1.3 Identity attack vectors & defenses

Modern attackers rarely "crack passwords." They steal tokens or abuse consent, often bypassing MFA entirely.

Token theft & replay (incl. PRT and AiTM)

Refresh / Primary Refresh Token (PRT) theft: malware on an endpoint extracts the Windows PRT or browser refresh/session tokens and replays them from attacker infrastructure, inheriting the user's authenticated session — including MFA — because the token already represents a completed MFA.
Adversary-in-the-Middle (AiTM): reverse-proxy phishing kits (e.g., Evilginx-style) sit between the user and the real IdP, relay credentials and the MFA prompt, and capture the resulting session cookie.
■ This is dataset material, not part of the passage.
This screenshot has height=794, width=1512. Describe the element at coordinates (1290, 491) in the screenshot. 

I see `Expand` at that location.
This defeats traditional (non-phishing-resistant) MFA.

Defenses: 1. Phishing-resistant MFA (FIDO2/passkeys, Windows Hello for Business, certificate-based auth) — the cryptographic binding can't be relayed by a proxy. 2. Token Protection / token binding (Entra) — binds the refresh token/session to the device so a stolen token is useless elsewhere. 3. Continuous Access Evaluation (CAE) — near-real-time revocation: when risk is detected or the user is disabled, access is cut within minutes instead of waiting for token expiry. 4. Conditional Access requiring compliant devices for sensitive apps — a stolen token from an unmanaged device fails policy.

A malicious multi-tenant OAuth app requests high-privilege Microsoft Graph scopes (e.g., Mail.Read, Files.ReadWrite.All, offline_access). A tricked user clicks Accept, and the attacker gets persistent, MFA-independent access via the granted OAuth token — no password needed, survives password resets.
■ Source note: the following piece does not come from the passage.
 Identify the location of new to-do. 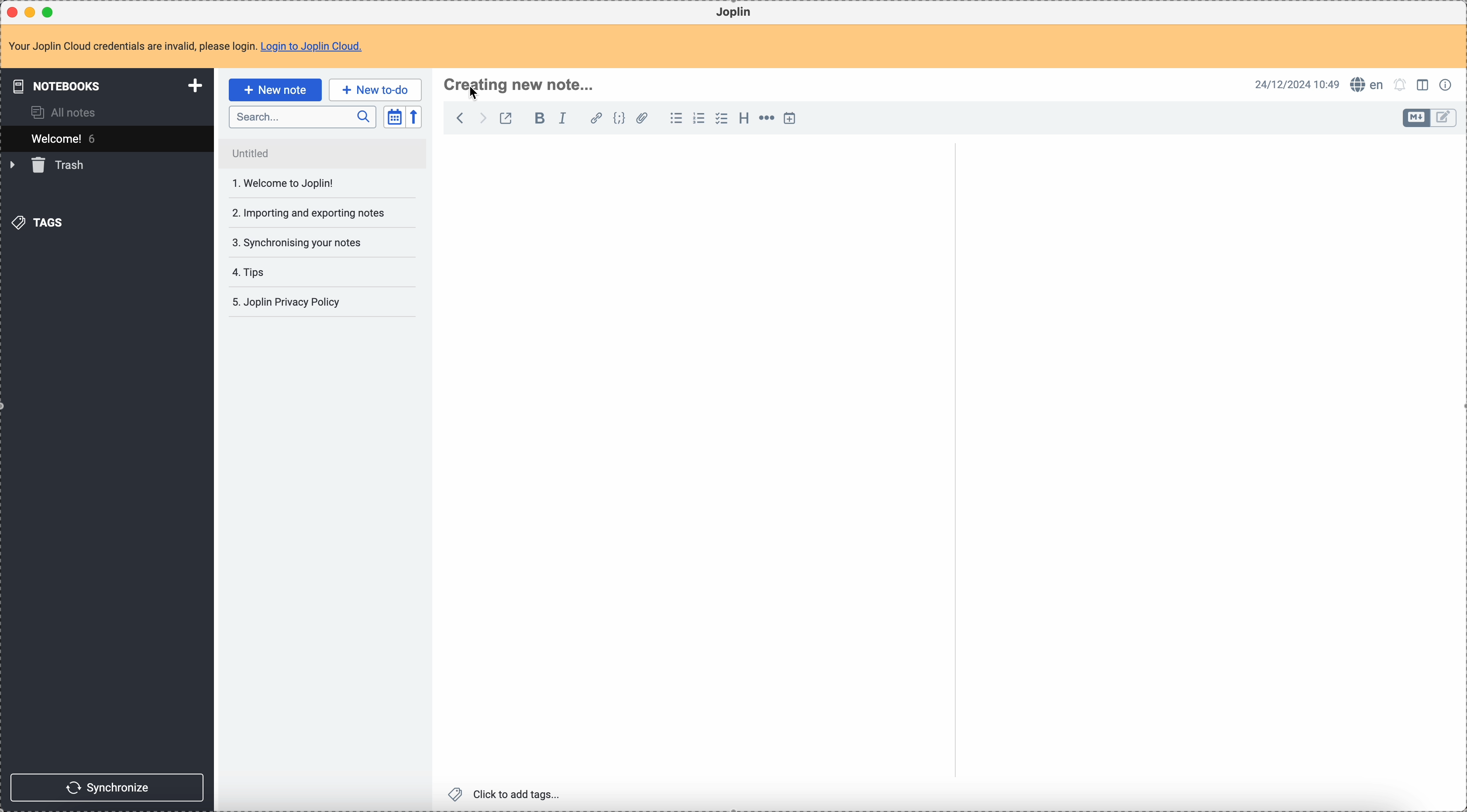
(375, 89).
Defenses: 1. Restrict user consent to verified publishers and low-impact, well-understood permissions only; route everything else through an admin consent workflow. 2. Publisher verification — surface and require verified publisher status. 3. App governance (Defender for Cloud Apps) to detect risky/over-privileged OAuth apps and anomalous app behavior. 4. Periodically review and revoke unused enterprise app grants and delegated permissions.

OAuth / OIDC implementation misconfiguration

(See the companion writeup docs/research/oauth-misconfigurations for depth.) Briefly: overly broad redirect URIs, missing state/nonce validation, implicit flow, and excessive scopes lead to token leakage and CSRF/code-injection. Mitigations: exact-match redirect URIs, mandatory PKCE (S256), state+nonce validation, least-scope requests, short-lived tokens.
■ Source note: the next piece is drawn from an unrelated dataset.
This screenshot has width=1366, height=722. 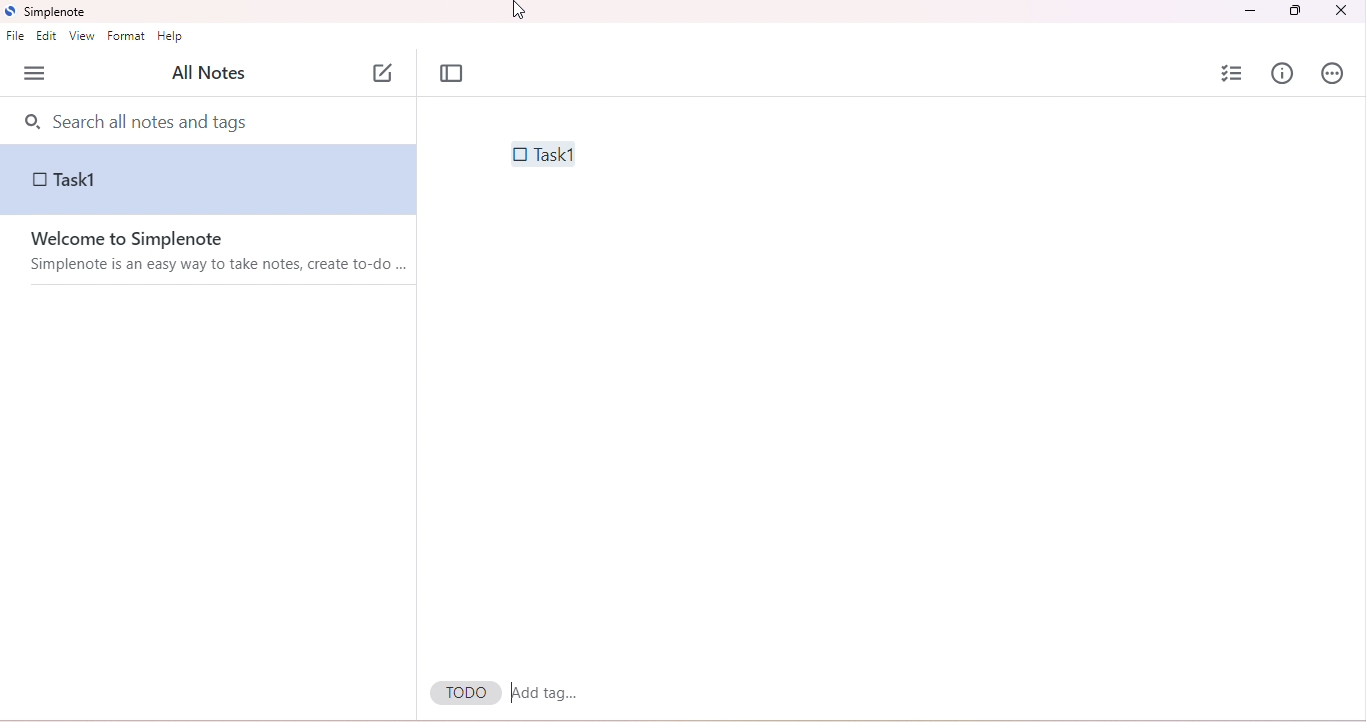 I want to click on search bar, so click(x=212, y=120).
Service principal & key theft

Hard-coded client secrets in repos, pipeline variables, or container images are prime targets and are continuously scanned for by adversaries. Mitigation: migrate to workload identity federation (§1.1) and managed identities; where secrets are unavoidable, store them in Key Vault with rotation and access logging (see Section 3).

Turning control failures into detections

Every defense above has a telemetry signal. Wire these into the SIEM (Section 4):

Attack	Primary signal(s)	Sentinel table
AiTM / token replay	Impossible travel, unfamiliar sign-in properties, token issuer anomalies	`SigninLogs`, `AADUserRiskEvents`
Consent phishing	New OAuth grant to high-privilege scopes	`AuditLogs` (Category `ApplicationManagement`, "Consent to application")
PIM abuse	Activation outside business hours; activation immediately followed by resource changes	`AuditLogs` (PIM) joined to `AzureActivity`
SP secret abuse	Non-interactive sign-ins from new IPs/ASNs for a service principal	`AADServicePrincipalSignInLogs`

Best practices summary

Eliminate secrets: WIF/OIDC for CI/CD and cross-cloud; managed identities inside Azure; Entra Workload ID for Kubernetes.
Scope federation tightly: pin sub to a repo + branch/environment and validate aud; prune stale federated credentials.
Least privilege, just-in-time: PIM for roles and groups; no standing Tier-0 access; approvals, MFA, short activations, access reviews.
Layered Conditional Access: block legacy auth; phishing-resistant MFA for admins; risk-based step-up; break-glass exclusions; report-only first.
Beat token theft & consent abuse: phishing-resistant MFA, Token Protection, CAE, restricted user consent + admin consent workflow, app governance.
Instrument everything: route identity telemetry to the SIEM and build the detections in Section 4.